EU’s resolve to fight climate change could face political impasse

30 August 2022 14:51 by Stefano Porciello

carbon border tax

The extent of the EU's ability to fight climate change will be tested this autumn as negotiations between lawmakers and governments on important emissions files and a new carbon border tax are likely to heat up.

The European Parliament and the Council of the EU, which represents member countries in legislative talks, struggled to reach their negotiating stances on the Emissions Trading System reform and other related dossiers earlier this year.

These internal frictions will likely make it more difficult for either side to compromise — despite that being the key part of upcoming negotiating rounds to define the final versions of the legislation.

Despite a desire to make progress ahead of the United Nations Climate Change Conference in November to cement the EU's reputation as a climate leader, talks could go beyond 2022. Rising gas prices and inflation are likely to only add to the tension and divert lawmakers’ attention, thus contributing to dragging out negotiations.

So the question remains: will negotiators be able to reach a deal this year that is acceptable for both sides despite the weaker appetite for compromise?

Setting the chessboard

The EU parliament and national governments have a laundry list of differences. These include how ambitious the reform should be; phasing out free emission permits and phasing in the Carbon Border Adjustment Mechanism; creating a new ETS market for heating buildings and transport; and the size of the Social Climate Fund.

On the ambition, the legislature settled for a 63 percent cut in ETS emissions compared to 2005 levels, down from the previous 67 percent agreed upon in a parliamentary committee. EU governments only decided on a 61 percent figure.

This difference of 2 percentage points and in the slope of the reduction curve equate to some 72 million allowances that stay or go out from the market between 2021 and 2030 — including 46 million allowances in 2030 alone — according to calculations on data provided to MLex by Carbon Market Watch, based on modeling from Climact.

The phase-out of free allowances and phase-in of CBAM is set to last 10 years in the council’s position from 2026 to 2035. Parliament, meanwhile, wants the process to end between 2027 and 2032, or three years earlier.

This will also have an impact on the measure’s implementation speed. The legislature wants to cut the permissions given by 50 percent by 2030, and the system to be phased out entirely by 2032. National governments want only a 30 percent cut by that time, and a 50 percent cut by 2032.

Parliament and governments also disagree on the design of the brand new Emissions Trading System for heating and road transport, or ETS II – a possible standstill described by a prominent lawmaker as their "biggest difference". Parliament also wants to exclude private households from the system until at least 2029, and to cap the price of allowances at 50 euros ($50).

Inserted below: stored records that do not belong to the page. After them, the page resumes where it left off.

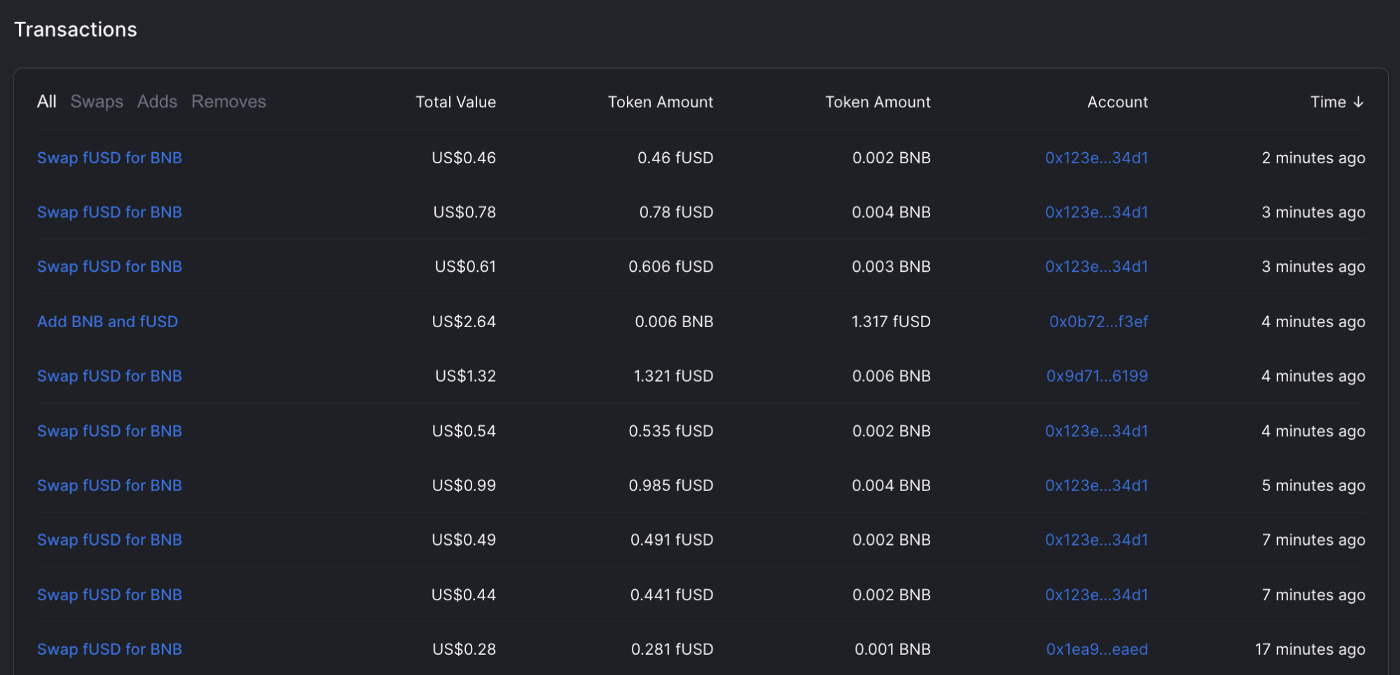
Task: Open account 0x1ea9...eaed at bottom row
Action: click(1096, 648)
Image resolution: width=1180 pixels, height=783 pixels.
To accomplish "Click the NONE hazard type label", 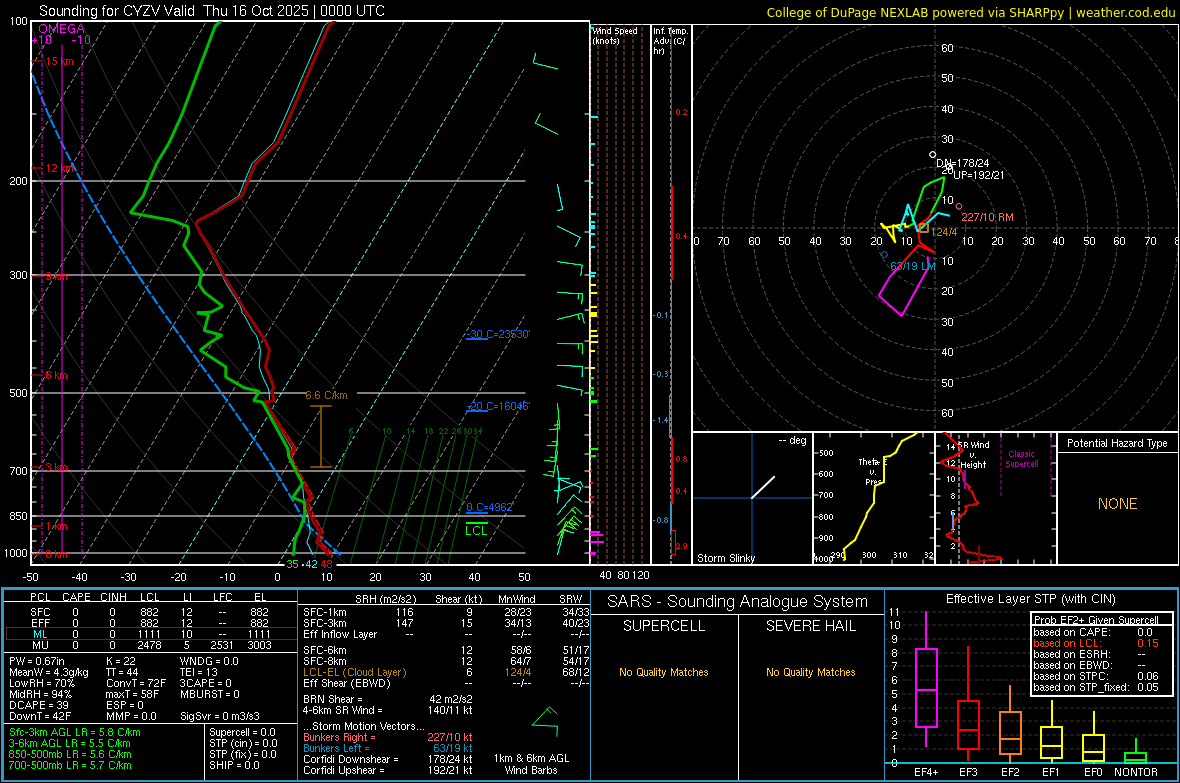I will pos(1117,504).
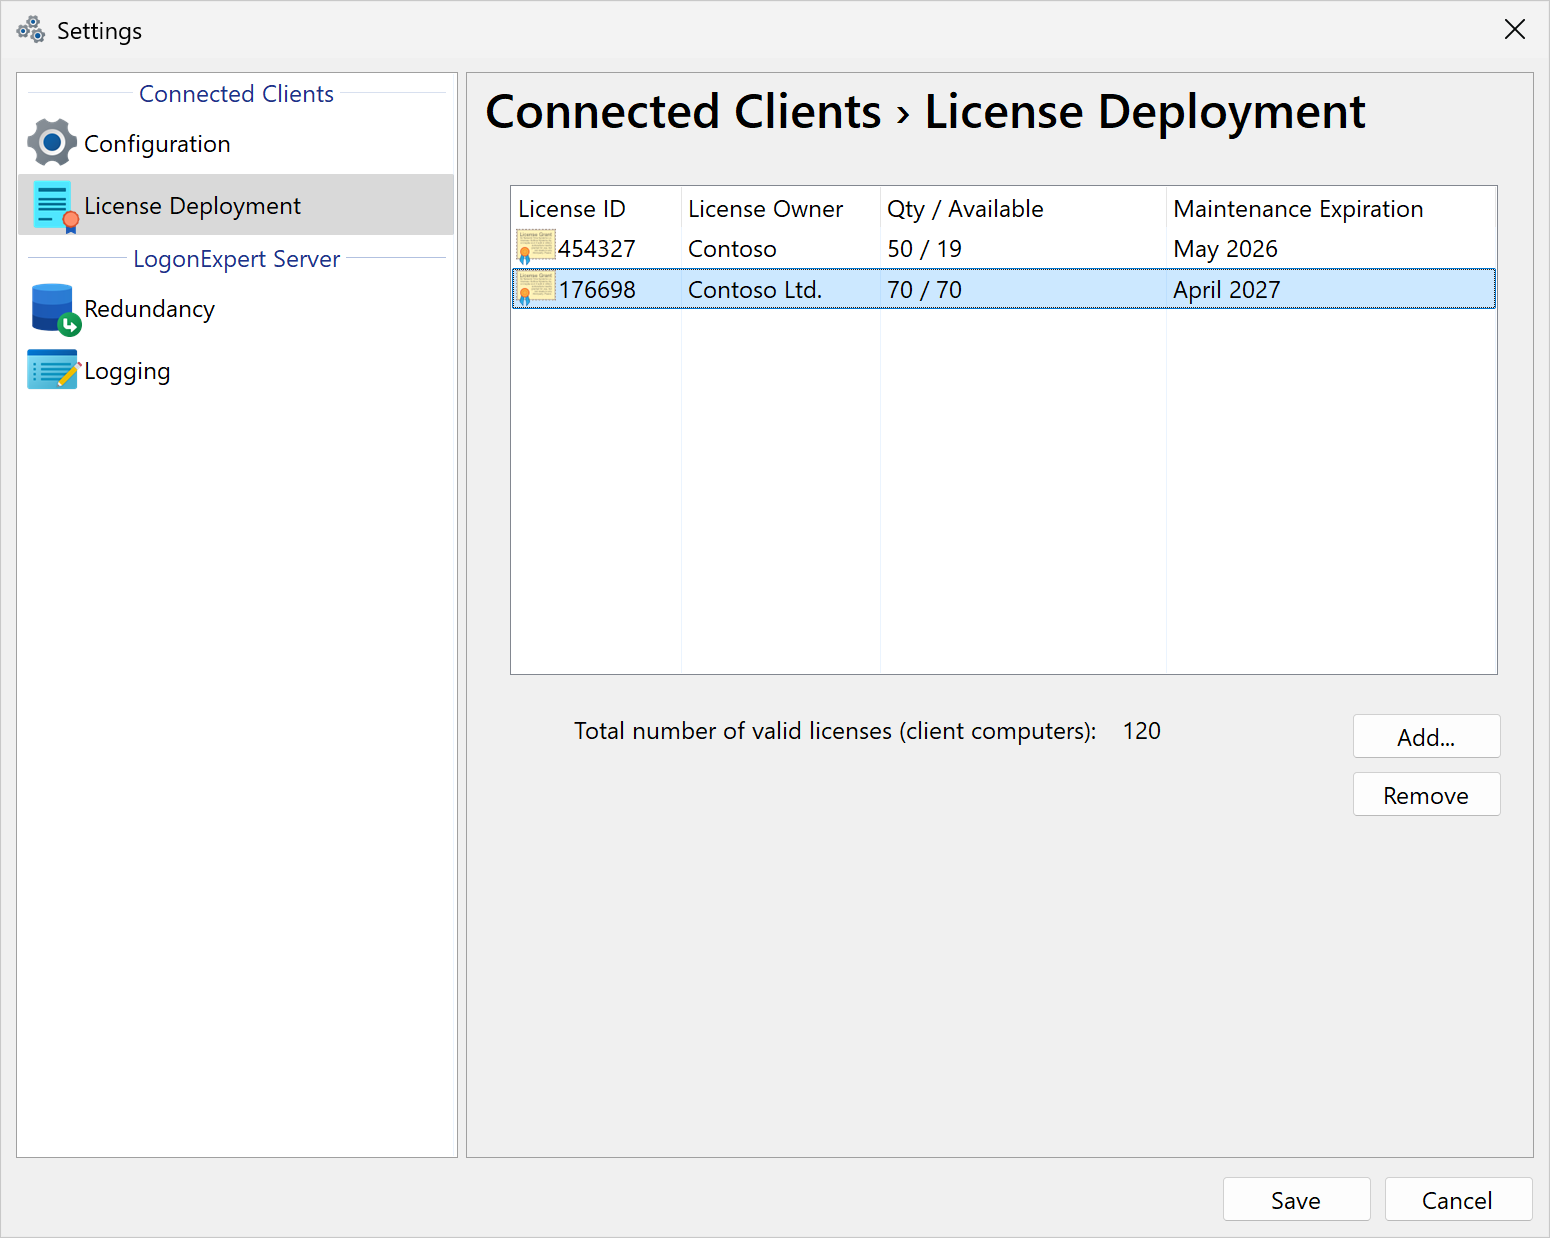
Task: Sort by the License ID column header
Action: [x=572, y=209]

But the design of the ETS II market also directly impacts the Social Climate Fund, originally designed by the European Commission to address the reform's effects on society.

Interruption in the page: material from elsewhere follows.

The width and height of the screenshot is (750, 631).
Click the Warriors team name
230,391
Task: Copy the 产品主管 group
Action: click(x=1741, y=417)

Governments bargained hard on the topic and settled for 59 billion euros, a middle-of-the-road figure that left many unsatisfied, yet lower than the around 72 billion euros proposed by the commission and theoretically supported by EU lawmakers.

The divides may be many, but the real challenge facing negotiators is a possibly hardened position on either side after the internal concessions made within each institution in the first part of the legislative procedure.

A winter with gas shortages and rising inflation is likely to further divert legislative firepower and public opinion away from the climate emergency.

Parliament digs in

EU lawmakers in June dramatically sank a first attempt to get a watered-down version of the ETS reform passed.

It only passed on a second vote after being tweaked in a less ambitious, more industry-friendly position in exchange for a swifter, stronger application of the carbon border tax.

Yet, when it is time to further compromise with EU governments, left-wing lawmakers and the Greens may find it difficult to explain any deal that further waters down reform to their climate-concerned voters.

Accepting a starting negotiating position weaker than the one they'd backed in committee at an earlier stage is likely to have stiffened their ability to accept compromises on the final text.

Distracted negotiators

Yet, real stumbling blocks might pop up within the council where changes to any aspect of the stance may destabilize the difficult multi-text compromise struck in June.

During that negotiating marathon, governments proved to be quite sensitive also on the design of the mechanism that would allow an automatic intervention against possible price spikes of carbon allowances — which reached record heights earlier this month.

The news Spain will propose to cap Europe’s CO2 price to help tackle inflation, as recently announced by Prime Minister Pedro Sánchez, is probably not a good first sign for hoping that the council will be flexible on how ambitious to make the ETS reform.

If fears over inflation and record energy prices continue to dominate the political agenda during negotiations, it is unlikely that EU governments will be willing to make concessions. This could cause a political impasse between the parliament’s climate warriors on the left and the more conservative national governments.

There is also the risk that if any agreement fails to strike a delicate balance that a new plot twist could derail the legislation in either the parliament or the council.

Ultimately, it will be up to negotiators to decide just how far the EU can actually go to fight climate change.